WORK INSTRUCTIONS –
1. Please extract the part of the running blog post starting with "I'm really close" and going on through "clarity and encouragement.".
2. In the running blog post, which race did the writer sign up for?

PAGE TEXT –
——

Every year for the past few years, my New Year's resolutions have largely been tied to something with graduate school: finish master's program, pass Ph.D. comps, get proposal approved, write X amount of chapters, etc. This year, the resolution is to finish the dissertation and graduate. There were no running goals, frankly, no other life goals: just eyes on the prize. Running has been a coping mechanism: a way to clear my head after writing and rewriting, staring at the computer and trying to figure out the best way to articulate my argument. Getting some fresh air and the chance to let my brain wander is not just a reward for getting some good work done earlier in the day, but a necessity to ensure that more productive hours will follow.
I'm really close to defending. My advisor has read my entire draft, and after those revisions, I've submitted the revised version to my committee. I can count on one hand the number of steps left until the defense. Once I receive feedback from the rest of the committee and make those changes, I'll be ready to defend. Stating that unequivocally or without hesitation feels a bit strange, because so often (despite my mom's insistence), the finish line has felt unattainable. But at this point, unless I implode in the next six weeks, the dream will become a reality. And to be honest, the past few months, everything leading up to the finish, have been some of the happiest moments of graduate school. Instead of confusion and doubt, there's been clarity and encouragement.
But because I'm competitive in nearly all aspects of life, it's hard for me to put any sort of racing completely on the back burner. After all, I did get my half marathon PR in September amid a lot of writing. So, I signed up for the GWU Law School Race for Equal Justice 10k. Very low stakes race on Haines Point: a course I've ran on at least 15 times. I've finally gotten my mileage over 30 miles per week consistently, with long runs going up from 10 miles to 15 miles last weekend. I hadn't really done much speed prep beyond trying to push hard in the last few miles of a long run. But I hoped that muscle memory would kick in, and that shooting for about 45 minutes was a reasonable goal (maybe even faster than that).

——

DATA EXCERPT –
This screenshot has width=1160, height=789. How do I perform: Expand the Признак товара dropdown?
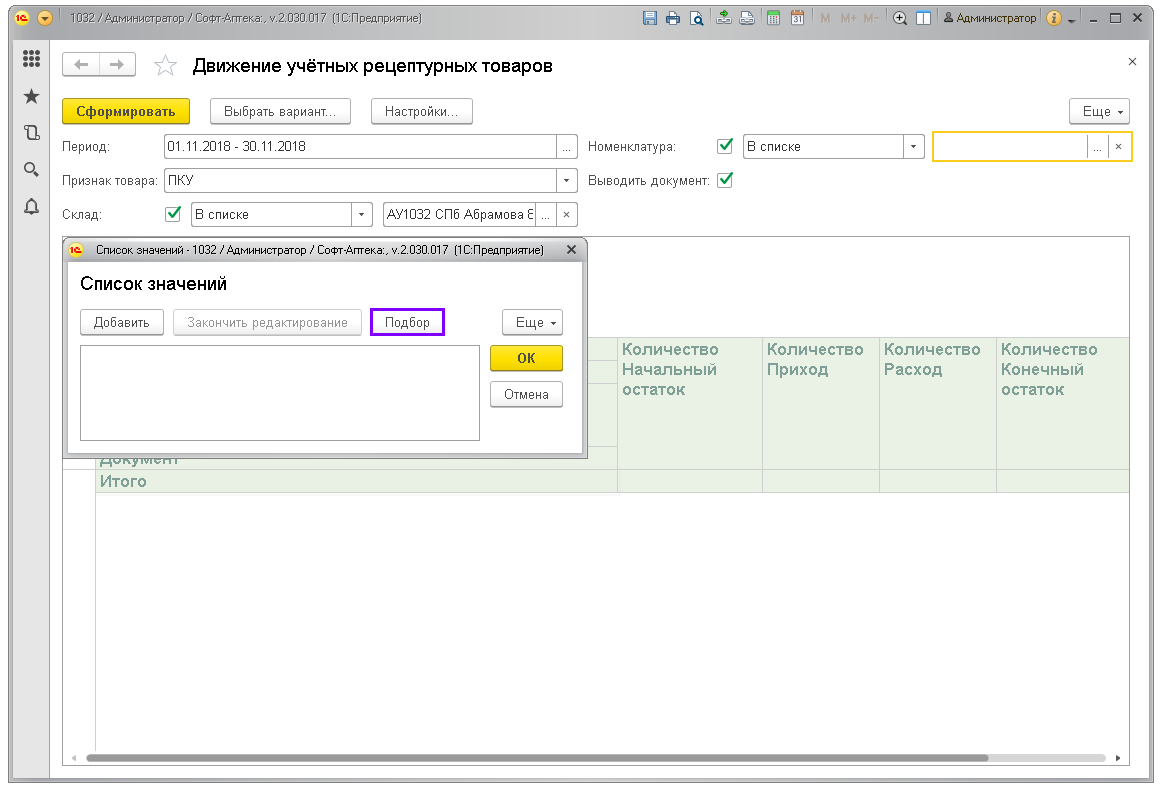click(x=568, y=181)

——

FINAL ANSWERS –
1.
I'm really close to defending. My advisor has read my entire draft, and after those revisions, I've submitted the revised version to my committee. I can count on one hand the number of steps left until the defense. Once I receive feedback from the rest of the committee and make those changes, I'll be ready to defend. Stating that unequivocally or without hesitation feels a bit strange, because so often (despite my mom's insistence), the finish line has felt unattainable. But at this point, unless I implode in the next six weeks, the dream will become a reality. And to be honest, the past few months, everything leading up to the finish, have been some of the happiest moments of graduate school. Instead of confusion and doubt, there's been clarity and encouragement.

2. The GWU Law School Race for Equal Justice 10k.